The Germans invented the first synthetic laundry soap during WW I, out of necessity due to shortages of animal fats at the time. In the U.S., Americans used soap flakes for laundry detergent through the 1920’s. Then, Proctor and Gamble introduced Dreft laundry detergent. This was America’s first synthetic laundry detergent and was specifically designed for use with the new invention, the washing machine.
Fast forward to 2009. Our clothes are made less and less from all natural fibers and are now made from synthetic and natural blends or all synthetic materials. Synthetic fibers differ greatly at the molecular level from those of natural fibers and thusly the methods for removing soil from them differ.

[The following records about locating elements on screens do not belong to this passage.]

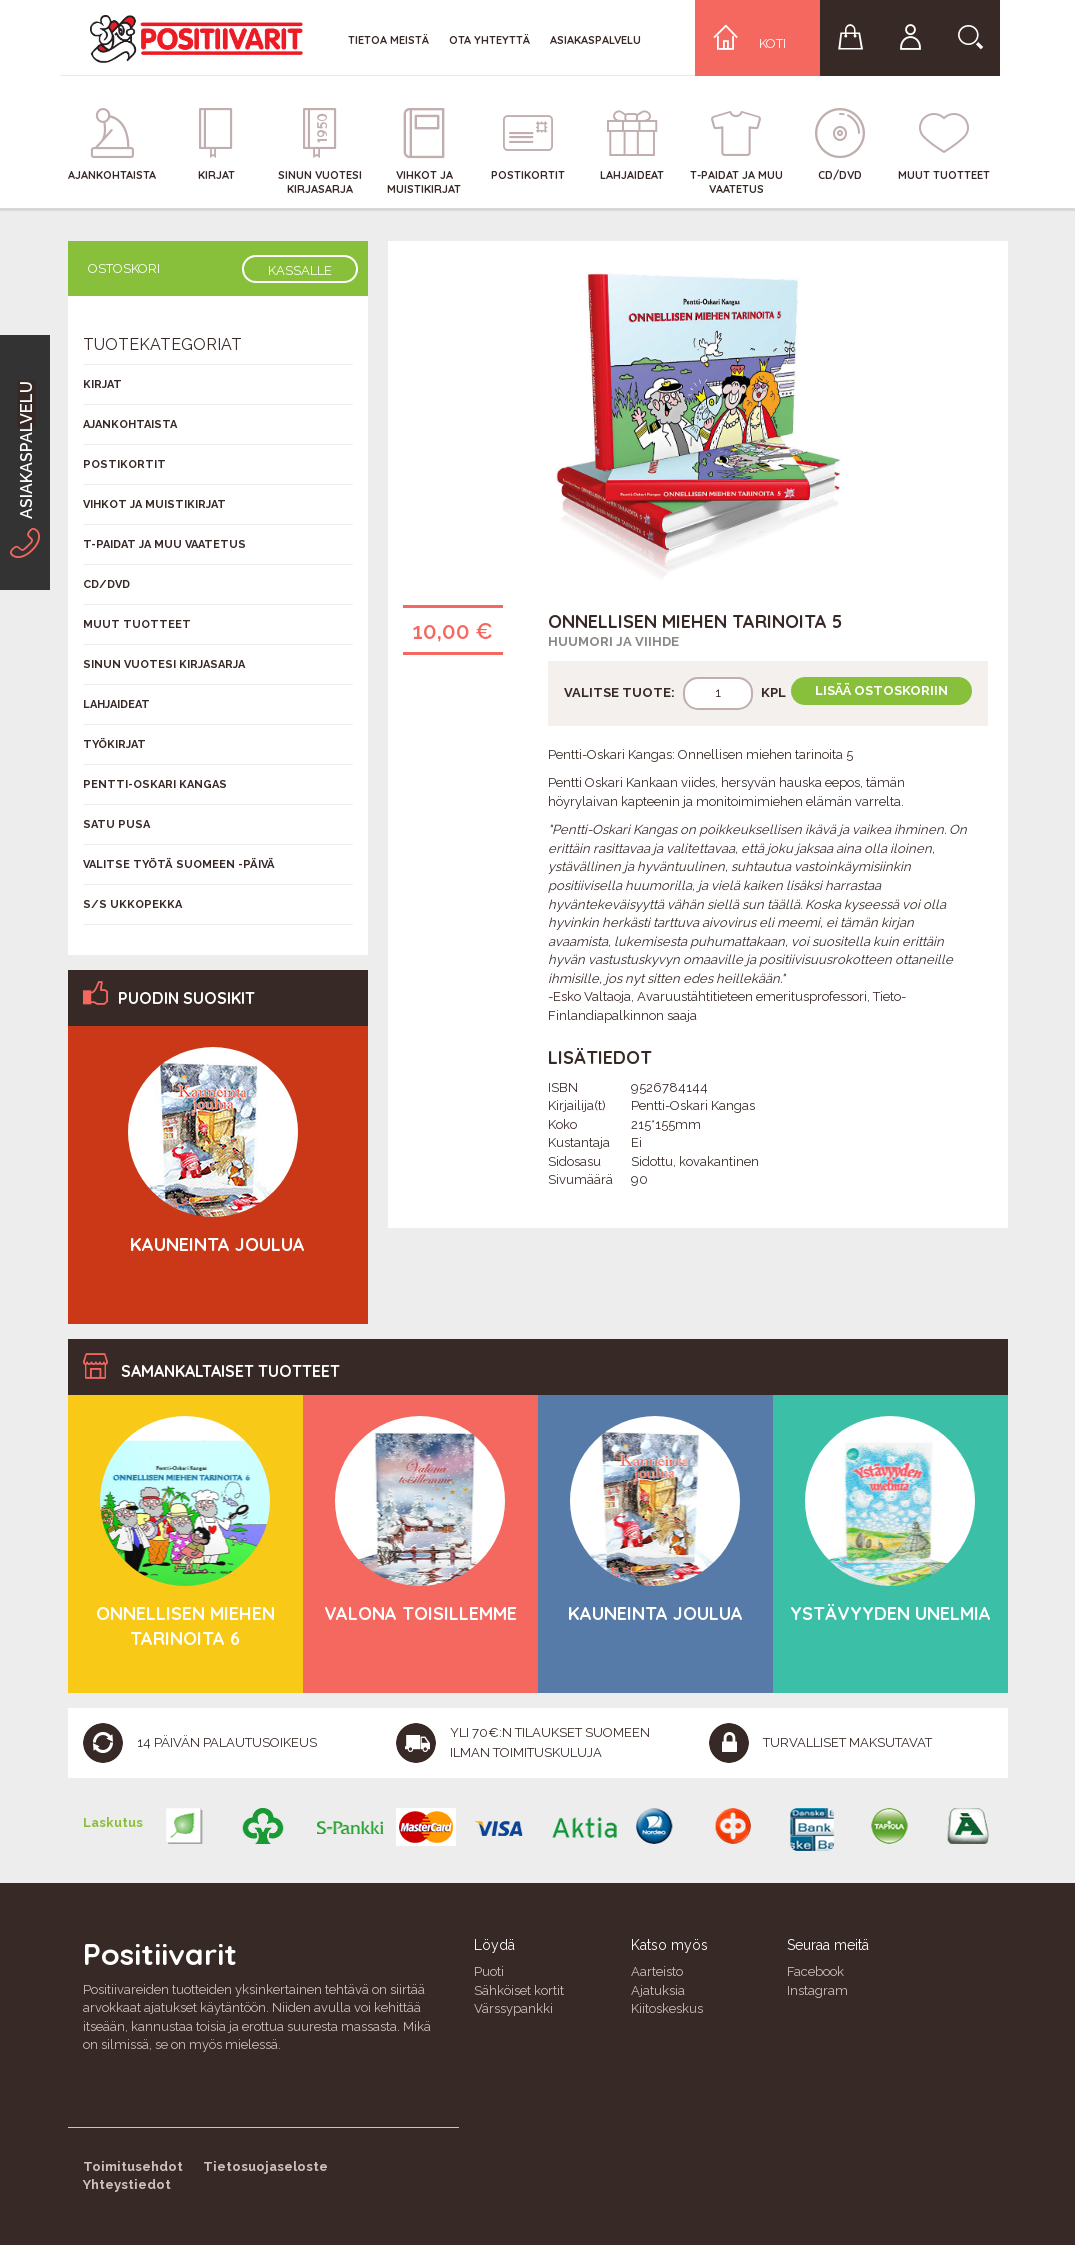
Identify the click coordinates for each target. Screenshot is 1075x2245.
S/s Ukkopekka (132, 904)
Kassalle (300, 270)
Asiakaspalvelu (595, 40)
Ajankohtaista (130, 424)
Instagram (817, 1990)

Utilizing natural methods to clean a synthetic fiber may not always be successful and in some cases could damage the material. Therefore, natural methods of laundering clothes discussed here are intended for use on natural fibers.
First, lets talk about the laundry detergent itself. Here is a recipe for a homemade laundry detergent that is all natural and has no synthetic chemicals.
Grate a bar of ivory bar soap. Heat a pot of water on the stove and add the ivory soap flakes to the pot of water. Continue “cooking” over medium heat until the flakes are all dissolved. Next, fill a 10-gallon bucket half full of really hot water and then add the dissolved ivory soap to the bucket. Next, add 1 cup of washing soda (sodium carbonate) and half a cup of Borax (sodium borate). Finally, add more hot water to the bucket until the bucket is full. When you are ready to use, stir the bucket first as the soap will gel from sitting. Use ½ to 1 cup of home made soap per laundry load.
Washing soda (sodium carbonate) is a substance akin to baking soda. Borax, though it sounds like some wickedly nasty chemical compound, is nothing more than a natural deposit that is mined domestically in California and the Southwest U.S. Both are readily available at your local super market.
Now lets talk about your whites. Natural fibers won’t yellow like man made synthetic fibers will, so there is really no need to use chlorine bleach on natural fabric like cotton. So, rather than using caustic chemicals that are dangerous to the environment, use the sun. The UV rays of the sun will naturally bleach natural fibers if left out in the sun. So, simply hang your whites out for a day in the sun and they will stay white.
Like your clothes soft, but don’t want to use those nasty chemicals to do it? Use vinegar as a natural fabric softener. Add a little to your laundry at the rinse cycle and it will not only soften your clothes but it will also remove any soap residue from the fabrics.
Natural laundry items like this are easy and cheap to make. So save some cash and help save the environment with some all natural homemade soap.